Although tyre manufacturers in Russia show a certain readiness to invest in their facilities, there seems to be a backlog in high performance PC tyre production, Jens Ritter believes. In the recent past both Nokian and Michelin have to build new PC and light truck tyre factories in Russia to serve the domestic market, each producing about two million tyres annually. Amtel is currently implementing its second expansion phase in its state-of-the-art tyre factory in Kirov (a further two million units added), while Sibur is expanding the capacity in its Yaroslavl tyre factory by another one million for production of its new tyre brand Cordiant.
It should be remembered that, only last year, 8.2 million tyres had to be imported to meet domestic Russian demand, accounting for around a quarter of the Russian tyre market of 35 million passenger car tyres. According to Jens Ritter, the growing demand is partly caused by an increasing number of Russians who drive Western cars. On the streets of Moscow today there are almost as many Mercedes and BMWs stuck in the rush hour traffic jam as traditional Volgas and Ladas. The market expert from Harburg-Freudenberger reckons that the investment bottleneck is high, saying: “It is certainly some hundreds of millions of dollars.”
However, investments are not only necessary for passenger car tyre production facilities, as experts also point to backlogs with truck tyres. To counter this, Nizhnekamskshina, for example, has announced that it will finally begin the construction of its 180 million dollar truck tyre factory. Talk during the Moscow Tires & Rubber show was that Pirelli would become Nizhnekamskshina’s joint venture partner. Both companies have already co-operated on several occasions. At Belshina in Belorussia big money is also being invested in truck tyre production. Most of the sums that are being invested are aimed at strongly increasing product quality over what was the norm in former Soviet times, Jens Ritter continues. “Russians prefer Western technology,” he says. However, Harburg-Freudenberger doesn’t sell tyre building machines for truck tyres.
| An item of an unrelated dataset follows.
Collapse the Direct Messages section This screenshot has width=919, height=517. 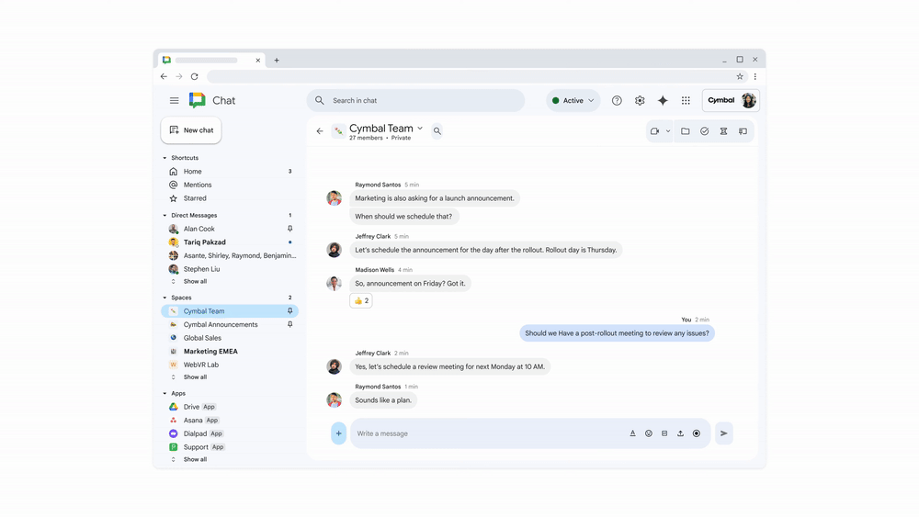tap(165, 216)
In general there is no significant competition for the market leader.
That there is an inequilibrium regarding investments in the Russian tyre factories is also confirmed by Matador Machinery from Slovakia. “Up till now nobody is investing in truck tyre production,” Karol Vanko says. The director of Matador Machinery still isn’t convinced that Nizhnekamskshina will actually start with the construction of its new factory. The Russian manufacturer has been talking about this investment now for a number of years, Mr Vanko points out.
However, he strongly recommends a policy of catching up on modernisation projects as soon as possible in order to prevent foreign competitors gaining market share with high-tech products. “I’m afraid it will be too late if we wait.” The Yaroslavl tyre factory (belonging to Sibur-Russian Tires) traditionally is the only one in Russia in which modern, all-steel belted radial truck tyres can be produced. On the Russian commercial tyre market Sibur-Russian Tires is the clear market leader with a market share of about 39.9 per cent (Sibur’s figure). With an increasingly improving road infrastructure in Russia and the growing need for road transportation, demand for modern truck tyres will increase. If there’s no domestic supply, then products will inevitably come from abroad. However, Karol Vanko understands the situation of the Russian tyre manufacturers in that first they have to absorb huge current economic and technological investments before they can embark on yet another big investment programme.